→ Given instruction
Update the data below by replacing every instance of "Screen dimensions" with "Display size", leaving all other text unchanged.
──────────
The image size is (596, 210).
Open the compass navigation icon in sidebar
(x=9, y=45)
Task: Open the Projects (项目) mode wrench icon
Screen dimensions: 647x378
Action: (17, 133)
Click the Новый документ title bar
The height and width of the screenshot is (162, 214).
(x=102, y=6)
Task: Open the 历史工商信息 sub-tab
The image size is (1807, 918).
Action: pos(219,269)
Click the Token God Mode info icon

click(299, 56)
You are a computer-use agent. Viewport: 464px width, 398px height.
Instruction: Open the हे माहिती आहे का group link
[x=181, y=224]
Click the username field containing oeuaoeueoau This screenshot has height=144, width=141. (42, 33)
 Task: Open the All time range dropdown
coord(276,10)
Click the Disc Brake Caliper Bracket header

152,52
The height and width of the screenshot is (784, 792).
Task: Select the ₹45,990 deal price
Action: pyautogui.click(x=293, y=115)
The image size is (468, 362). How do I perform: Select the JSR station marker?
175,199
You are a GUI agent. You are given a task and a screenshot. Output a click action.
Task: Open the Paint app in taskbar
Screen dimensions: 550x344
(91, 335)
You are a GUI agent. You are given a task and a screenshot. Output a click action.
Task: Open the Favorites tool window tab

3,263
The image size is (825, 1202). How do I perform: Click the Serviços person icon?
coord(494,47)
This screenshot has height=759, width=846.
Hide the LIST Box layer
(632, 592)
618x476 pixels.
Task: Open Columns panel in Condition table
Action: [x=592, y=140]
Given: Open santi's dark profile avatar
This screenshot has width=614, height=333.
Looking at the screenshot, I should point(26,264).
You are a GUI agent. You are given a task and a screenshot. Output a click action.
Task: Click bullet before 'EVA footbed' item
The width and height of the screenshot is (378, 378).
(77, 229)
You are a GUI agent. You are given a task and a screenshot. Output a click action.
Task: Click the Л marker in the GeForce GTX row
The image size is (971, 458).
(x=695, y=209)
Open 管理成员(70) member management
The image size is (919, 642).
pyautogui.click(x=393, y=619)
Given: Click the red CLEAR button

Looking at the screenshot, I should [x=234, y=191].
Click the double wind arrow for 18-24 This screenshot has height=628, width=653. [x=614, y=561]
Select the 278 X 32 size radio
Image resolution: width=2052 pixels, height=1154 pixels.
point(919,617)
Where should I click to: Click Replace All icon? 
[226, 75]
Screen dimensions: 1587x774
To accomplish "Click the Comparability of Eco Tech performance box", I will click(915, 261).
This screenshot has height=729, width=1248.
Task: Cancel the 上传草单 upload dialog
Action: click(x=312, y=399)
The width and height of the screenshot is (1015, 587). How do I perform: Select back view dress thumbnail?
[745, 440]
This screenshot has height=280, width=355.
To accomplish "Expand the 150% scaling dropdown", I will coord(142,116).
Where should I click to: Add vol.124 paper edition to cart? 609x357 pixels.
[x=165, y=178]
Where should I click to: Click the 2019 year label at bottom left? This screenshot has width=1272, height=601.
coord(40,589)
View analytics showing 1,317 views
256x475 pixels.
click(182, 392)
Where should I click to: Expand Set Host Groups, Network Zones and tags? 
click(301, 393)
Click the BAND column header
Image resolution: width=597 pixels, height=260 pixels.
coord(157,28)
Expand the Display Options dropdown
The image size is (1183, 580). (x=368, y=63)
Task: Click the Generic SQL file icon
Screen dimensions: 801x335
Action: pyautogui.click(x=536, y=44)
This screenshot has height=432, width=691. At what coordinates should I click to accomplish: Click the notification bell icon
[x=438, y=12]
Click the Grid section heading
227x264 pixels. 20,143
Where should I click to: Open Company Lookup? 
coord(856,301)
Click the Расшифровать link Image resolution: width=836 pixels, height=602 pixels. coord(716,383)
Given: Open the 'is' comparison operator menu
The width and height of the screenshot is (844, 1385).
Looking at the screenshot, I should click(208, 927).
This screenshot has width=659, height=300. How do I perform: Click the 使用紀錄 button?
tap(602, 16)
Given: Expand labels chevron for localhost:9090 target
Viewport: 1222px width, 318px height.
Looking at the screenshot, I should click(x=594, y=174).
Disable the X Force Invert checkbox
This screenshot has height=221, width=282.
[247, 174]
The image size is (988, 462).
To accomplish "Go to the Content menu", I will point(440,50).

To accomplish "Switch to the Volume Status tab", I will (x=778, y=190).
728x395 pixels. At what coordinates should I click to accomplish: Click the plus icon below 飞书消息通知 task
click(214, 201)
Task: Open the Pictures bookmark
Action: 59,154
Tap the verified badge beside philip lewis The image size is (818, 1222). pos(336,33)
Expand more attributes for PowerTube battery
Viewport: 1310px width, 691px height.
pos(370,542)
──────────
→ Written reply
The image size is (596, 210).
Open the compass navigation icon in sidebar
(x=9, y=45)
Task: Open the Projects (项目) mode wrench icon
Display size: 647x378
Action: (17, 133)
Click the Новый документ title bar
The height and width of the screenshot is (162, 214).
(x=102, y=6)
Task: Open the 历史工商信息 sub-tab
The image size is (1807, 918).
Action: pos(219,269)
Click the Token God Mode info icon

click(299, 56)
You are a computer-use agent. Viewport: 464px width, 398px height.
Instruction: Open the हे माहिती आहे का group link
[x=181, y=224]
Click the username field containing oeuaoeueoau This screenshot has height=144, width=141. (42, 33)
 Task: Open the All time range dropdown
coord(276,10)
Click the Disc Brake Caliper Bracket header

152,52
The height and width of the screenshot is (784, 792).
Task: Select the ₹45,990 deal price
Action: pyautogui.click(x=293, y=115)
The image size is (468, 362). How do I perform: Select the JSR station marker?
175,199
You are a GUI agent. You are given a task and a screenshot. Output a click action.
Task: Open the Paint app in taskbar
Display size: 550x344
(91, 335)
You are a GUI agent. You are given a task and a screenshot. Output a click action.
Task: Open the Favorites tool window tab

3,263
The image size is (825, 1202). How do I perform: Click the Serviços person icon?
coord(494,47)
This screenshot has height=759, width=846.
Hide the LIST Box layer
(632, 592)
618x476 pixels.
Task: Open Columns panel in Condition table
Action: [x=592, y=140]
Given: Open santi's dark profile avatar
This screenshot has width=614, height=333.
Looking at the screenshot, I should point(26,264).
You are a GUI agent. You are given a task and a screenshot. Output a click action.
Task: Click bullet before 'EVA footbed' item
The width and height of the screenshot is (378, 378).
(77, 229)
You are a GUI agent. You are given a task and a screenshot. Output a click action.
Task: Click the Л marker in the GeForce GTX row
The image size is (971, 458).
(x=695, y=209)
Open 管理成员(70) member management
The image size is (919, 642).
pyautogui.click(x=393, y=619)
Given: Click the red CLEAR button

Looking at the screenshot, I should [x=234, y=191].
Click the double wind arrow for 18-24 This screenshot has height=628, width=653. [x=614, y=561]
Select the 278 X 32 size radio
Image resolution: width=2052 pixels, height=1154 pixels.
point(919,617)
Where should I click to: Click Replace All icon? 
[226, 75]
Display size: 1587x774
To accomplish "Click the Comparability of Eco Tech performance box", I will click(915, 261).
This screenshot has height=729, width=1248.
Task: Cancel the 上传草单 upload dialog
Action: click(x=312, y=399)
The width and height of the screenshot is (1015, 587). How do I perform: Select back view dress thumbnail?
[745, 440]
This screenshot has height=280, width=355.
To accomplish "Expand the 150% scaling dropdown", I will coord(142,116).
Where should I click to: Add vol.124 paper edition to cart? 609x357 pixels.
[x=165, y=178]
Where should I click to: Click the 2019 year label at bottom left? This screenshot has width=1272, height=601.
coord(40,589)
View analytics showing 1,317 views
256x475 pixels.
click(182, 392)
Where should I click to: Expand Set Host Groups, Network Zones and tags? 
click(301, 393)
Click the BAND column header
Image resolution: width=597 pixels, height=260 pixels.
coord(157,28)
Expand the Display Options dropdown
The image size is (1183, 580). (x=368, y=63)
Task: Click the Generic SQL file icon
Display size: 801x335
Action: pyautogui.click(x=536, y=44)
This screenshot has height=432, width=691. At what coordinates should I click to accomplish: Click the notification bell icon
[x=438, y=12]
Click the Grid section heading
227x264 pixels. 20,143
Where should I click to: Open Company Lookup? 
coord(856,301)
Click the Расшифровать link Image resolution: width=836 pixels, height=602 pixels. coord(716,383)
Given: Open the 'is' comparison operator menu
The width and height of the screenshot is (844, 1385).
Looking at the screenshot, I should click(208, 927).
This screenshot has width=659, height=300. How do I perform: Click the 使用紀錄 button?
tap(602, 16)
Given: Expand labels chevron for localhost:9090 target
Viewport: 1222px width, 318px height.
Looking at the screenshot, I should click(x=594, y=174).
Disable the X Force Invert checkbox
This screenshot has height=221, width=282.
[247, 174]
The image size is (988, 462).
To accomplish "Go to the Content menu", I will point(440,50).

To accomplish "Switch to the Volume Status tab", I will (x=778, y=190).
728x395 pixels. At what coordinates should I click to accomplish: Click the plus icon below 飞书消息通知 task
click(214, 201)
Task: Open the Pictures bookmark
Action: 59,154
Tap the verified badge beside philip lewis The image size is (818, 1222). pos(336,33)
Expand more attributes for PowerTube battery
Viewport: 1310px width, 691px height.
pos(370,542)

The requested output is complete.